== TEKS BACAAN ==
============================================================
Benar-Benar
Melayani
Herie
Purwanto ; Kasat Binmas Polres Pekalongan
Kota,
Dosen Fakultas Hukum
Universitas Pekalongan (Unikal)
|
SUARA
MERDEKA, 01 Juli 2014
POLRI
senantiasa menyatakan diri sebagai pelindung, pelayan, dan pengayom
masyarakat. Tiga hal itu manifestasi atas salah satu tugas pokok Polri,
sebagaiana diatur dalam Undang-Undang Nomor 2 Tahun 2002 tentang Kepolisian
Negara Republik Indonesia (Polri). Tugas sebagai pelindung dan pelayan
masyarakat tersebut menjadi tugas polisi secara universal: to protect and to service.
Dalam
perjalanannya, secara kelembagaan pada 1 Juli 2014 korps Bhayangkara
memperingati HUT ke-68. Bila dianalogkan sebagai perjalanan hidup manusia,
usia 68 tahun tentunya usia yang
kelewat matang. Dalam usia itu, seseorang harus dapat menjadi sosok anutan mengingat telah
kenyang melalui berbagai fase kehidupan dan pengalaman.
Karena
itu, masih dalam kerangka analog tadi, tentunya Polri semestinya sudah makin
dekat, dan makin memahami karakter mereka yang dilayani, yaitu masyarakat.
Artinya masyarakat merasa benar-benar diperlakukan sebagai majikan yang harus
mendapat kepuasan. Kata eloknya adalah sudah terbentuk mindset pada seluruh
anggota kepolisian untuk memberikan yang terbaik berkait dengan tugas
pelayanan tadi.
Namun
keluar dari analog tadi, yang dirasakan saat ini masyarakat masih menganggap
Polri belum bisa sepenuhnya melaksanakan tugas pelayanan tersebut. Banyak standard operating procedure (SOP)
yang dibuat dan dipampangkan di ruang-ruang pelayanan publik belum sepenuhnya
secara utuh dilaksanakan. Di lapangan masih ada keluhan, pertanyaan, bahkan
sanggahan, sebagai wujud kekontraproduktifan atas SOP tersebut.
============================================================
== DATA YANG DIBERIKAN ==

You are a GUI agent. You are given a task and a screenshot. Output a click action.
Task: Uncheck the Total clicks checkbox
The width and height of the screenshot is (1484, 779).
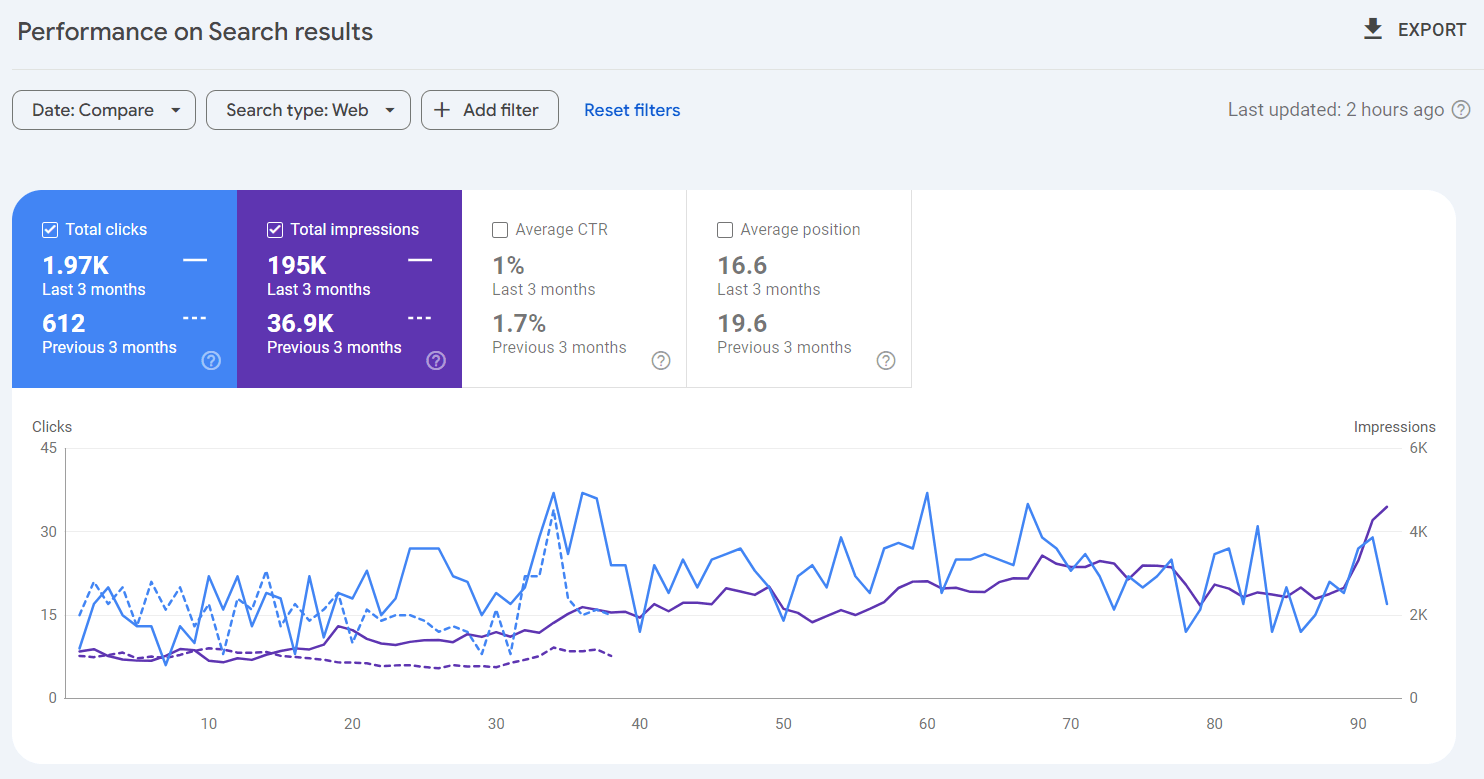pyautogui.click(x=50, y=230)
============================================================
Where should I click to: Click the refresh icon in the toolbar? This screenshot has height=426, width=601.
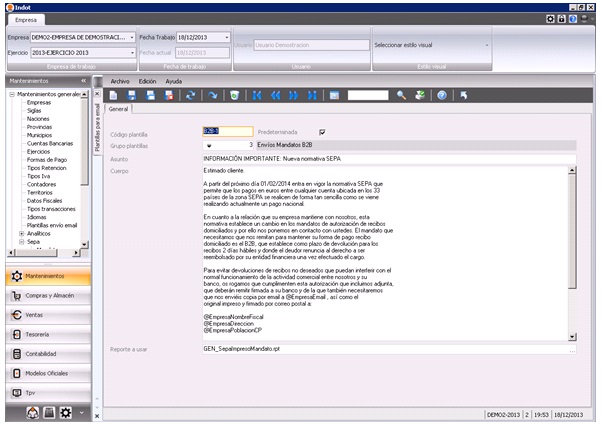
============================================================
== RINCIAN SOAL ==
Salin ulang bagian teks bacaan yang dimulai dari "Artinya masyarakat merasa" dan berakhir pada "operating procedure (SOP)", lalu ganti kata "majikan" dengan "tuan". Kerjakan hanya dengan berpegang pada teks bacaan.

== JAWABAN LATIHAN ==
Artinya masyarakat merasa benar-benar diperlakukan sebagai tuan yang harus
mendapat kepuasan. Kata eloknya adalah sudah terbentuk mindset pada seluruh
anggota kepolisian untuk memberikan yang terbaik berkait dengan tugas
pelayanan tadi.
Namun
keluar dari analog tadi, yang dirasakan saat ini masyarakat masih menganggap
Polri belum bisa sepenuhnya melaksanakan tugas pelayanan tersebut. Banyak standard operating procedure (SOP)